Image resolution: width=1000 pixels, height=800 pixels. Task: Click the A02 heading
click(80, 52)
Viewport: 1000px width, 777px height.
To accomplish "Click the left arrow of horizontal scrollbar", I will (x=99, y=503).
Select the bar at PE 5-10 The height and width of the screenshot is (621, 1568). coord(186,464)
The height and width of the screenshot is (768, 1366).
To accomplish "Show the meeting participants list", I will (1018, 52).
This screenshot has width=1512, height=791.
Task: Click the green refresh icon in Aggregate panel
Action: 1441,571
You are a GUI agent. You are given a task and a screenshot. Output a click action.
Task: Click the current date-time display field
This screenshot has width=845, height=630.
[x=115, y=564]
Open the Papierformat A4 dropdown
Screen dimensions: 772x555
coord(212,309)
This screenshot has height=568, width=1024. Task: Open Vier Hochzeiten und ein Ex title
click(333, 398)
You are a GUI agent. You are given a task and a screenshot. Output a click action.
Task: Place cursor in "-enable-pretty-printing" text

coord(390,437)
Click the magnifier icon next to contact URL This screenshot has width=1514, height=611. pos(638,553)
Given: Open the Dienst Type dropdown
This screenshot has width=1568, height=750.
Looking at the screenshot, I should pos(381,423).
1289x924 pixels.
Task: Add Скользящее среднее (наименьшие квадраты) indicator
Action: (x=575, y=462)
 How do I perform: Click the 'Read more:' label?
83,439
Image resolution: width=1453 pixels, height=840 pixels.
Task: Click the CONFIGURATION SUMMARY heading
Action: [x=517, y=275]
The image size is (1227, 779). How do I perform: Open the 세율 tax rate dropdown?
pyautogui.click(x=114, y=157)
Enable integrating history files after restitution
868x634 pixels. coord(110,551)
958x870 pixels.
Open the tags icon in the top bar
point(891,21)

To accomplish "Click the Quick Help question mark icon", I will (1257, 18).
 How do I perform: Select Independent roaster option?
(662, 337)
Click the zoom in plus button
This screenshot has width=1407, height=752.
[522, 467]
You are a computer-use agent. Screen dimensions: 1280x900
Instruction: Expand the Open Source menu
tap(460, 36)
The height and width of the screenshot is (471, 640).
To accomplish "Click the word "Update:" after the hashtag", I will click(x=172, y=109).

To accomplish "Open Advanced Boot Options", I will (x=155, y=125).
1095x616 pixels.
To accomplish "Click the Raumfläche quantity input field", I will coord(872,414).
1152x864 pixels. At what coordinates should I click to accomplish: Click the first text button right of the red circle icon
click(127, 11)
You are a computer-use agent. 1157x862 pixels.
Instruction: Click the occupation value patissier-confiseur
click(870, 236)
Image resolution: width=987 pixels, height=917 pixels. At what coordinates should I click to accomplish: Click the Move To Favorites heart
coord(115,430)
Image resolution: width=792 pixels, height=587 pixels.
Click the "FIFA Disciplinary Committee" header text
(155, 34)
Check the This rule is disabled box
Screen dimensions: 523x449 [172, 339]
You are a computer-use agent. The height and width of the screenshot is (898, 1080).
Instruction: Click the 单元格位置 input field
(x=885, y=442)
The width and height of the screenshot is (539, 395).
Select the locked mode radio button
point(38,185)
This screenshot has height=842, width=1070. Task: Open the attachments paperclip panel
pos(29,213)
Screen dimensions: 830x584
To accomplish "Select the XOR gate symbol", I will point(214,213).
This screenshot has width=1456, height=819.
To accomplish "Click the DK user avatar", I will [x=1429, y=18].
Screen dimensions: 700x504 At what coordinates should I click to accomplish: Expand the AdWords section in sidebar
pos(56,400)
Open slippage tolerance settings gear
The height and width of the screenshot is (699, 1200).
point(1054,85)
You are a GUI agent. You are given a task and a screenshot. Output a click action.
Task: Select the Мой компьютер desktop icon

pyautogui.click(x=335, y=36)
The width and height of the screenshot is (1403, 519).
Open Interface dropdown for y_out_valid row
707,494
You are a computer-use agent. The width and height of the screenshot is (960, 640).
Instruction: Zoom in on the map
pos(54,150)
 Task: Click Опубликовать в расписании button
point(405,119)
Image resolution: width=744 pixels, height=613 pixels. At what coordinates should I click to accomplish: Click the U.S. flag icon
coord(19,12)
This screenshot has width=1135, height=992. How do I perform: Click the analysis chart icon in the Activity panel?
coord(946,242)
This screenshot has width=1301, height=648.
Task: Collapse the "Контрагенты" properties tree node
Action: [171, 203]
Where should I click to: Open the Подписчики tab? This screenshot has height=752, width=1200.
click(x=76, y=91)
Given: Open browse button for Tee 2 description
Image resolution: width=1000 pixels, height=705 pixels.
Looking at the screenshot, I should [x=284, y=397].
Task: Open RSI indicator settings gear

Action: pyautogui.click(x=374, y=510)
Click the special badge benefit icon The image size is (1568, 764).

★ ★ ★

-- Your task --
Copying word for word, give each line of the data above from the first one through the line containing "The height and width of the screenshot is (768, 1366).", and nothing else.

-- Task result --
Image resolution: width=1000 pixels, height=800 pixels. Task: Click the A02 heading
click(80, 52)
Viewport: 1000px width, 777px height.
To accomplish "Click the left arrow of horizontal scrollbar", I will (x=99, y=503).
Select the bar at PE 5-10 The height and width of the screenshot is (621, 1568). coord(186,464)
The height and width of the screenshot is (768, 1366).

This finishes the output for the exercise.